Material –
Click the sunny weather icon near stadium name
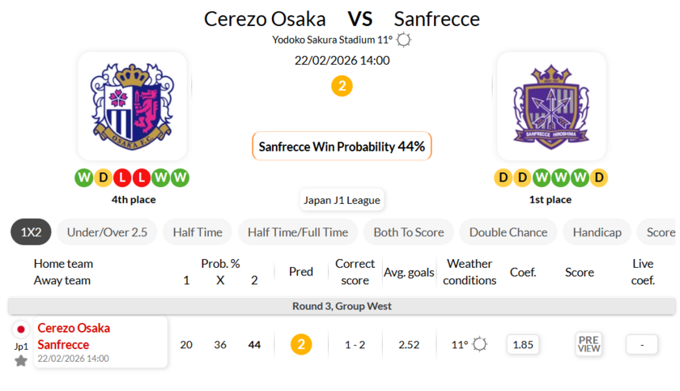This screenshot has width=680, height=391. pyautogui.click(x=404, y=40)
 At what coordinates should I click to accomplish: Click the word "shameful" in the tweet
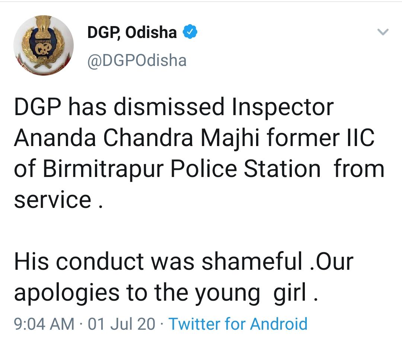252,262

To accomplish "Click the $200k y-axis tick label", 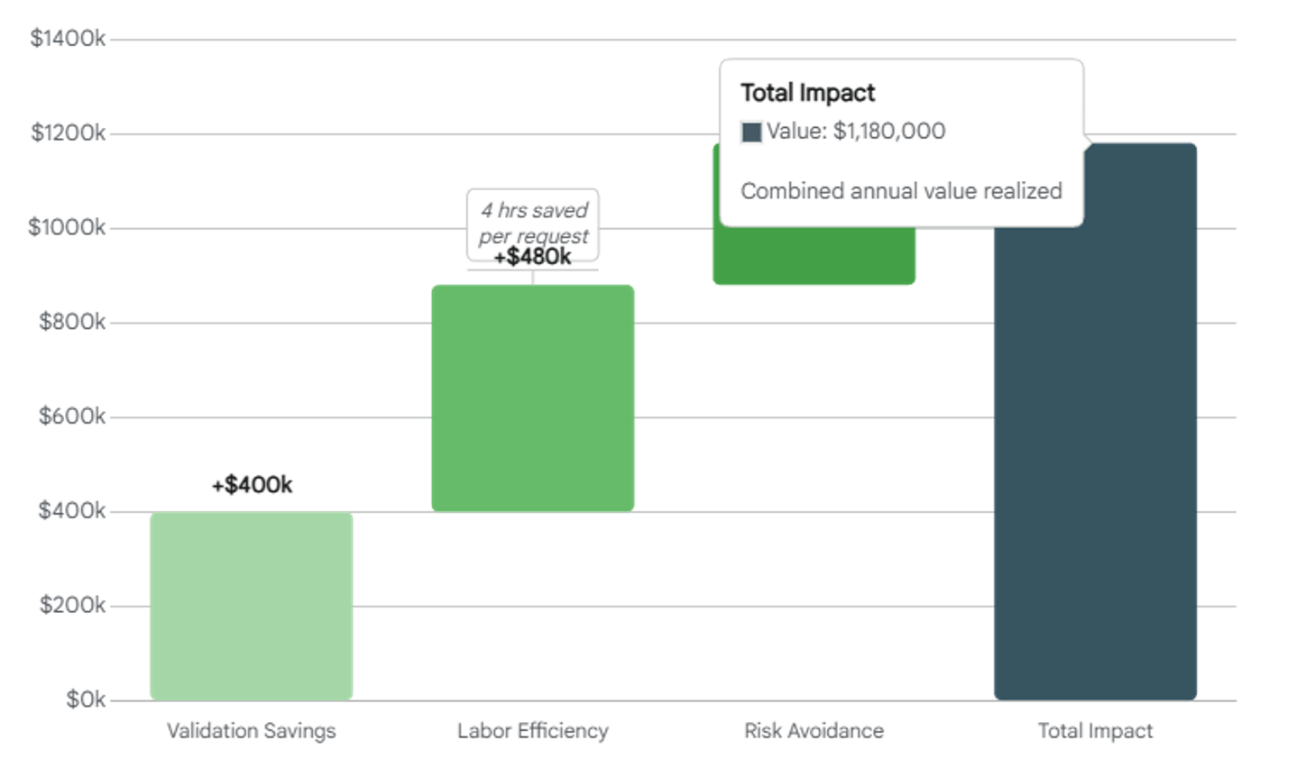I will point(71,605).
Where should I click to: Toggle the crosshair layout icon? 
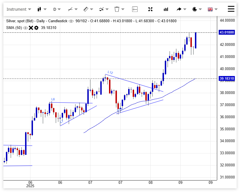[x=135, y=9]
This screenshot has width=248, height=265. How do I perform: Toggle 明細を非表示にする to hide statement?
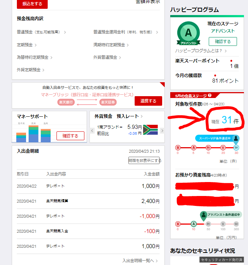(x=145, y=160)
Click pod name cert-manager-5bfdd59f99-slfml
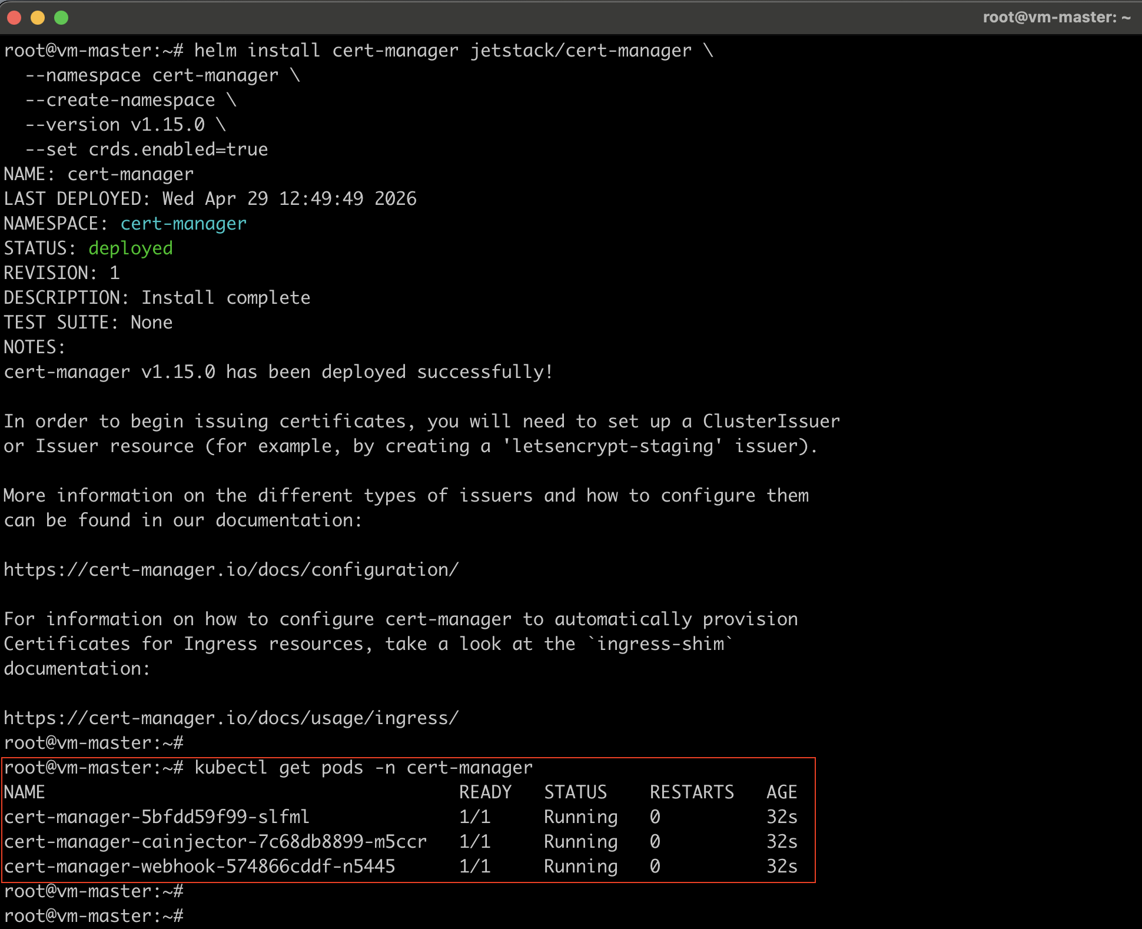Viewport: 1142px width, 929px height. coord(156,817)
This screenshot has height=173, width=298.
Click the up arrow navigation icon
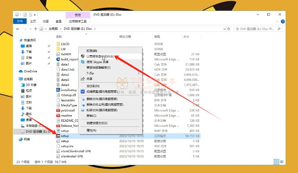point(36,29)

Stated exercise – Rewrite the data from the line containing "This screenshot has width=248, height=265." through the end of the data, changing "arrow" to "caret" and leaving everything else as it is. Leave the pictures out.

Output for this task –
This screenshot has width=248, height=265. How do I perform: Toggle 明細を非表示にする to hide statement?
(x=145, y=160)
Click pod name cert-manager-5bfdd59f99-slfml
Viewport: 1142px width, 929px height. coord(156,817)
This screenshot has height=173, width=298.
Click the up caret navigation icon
point(36,29)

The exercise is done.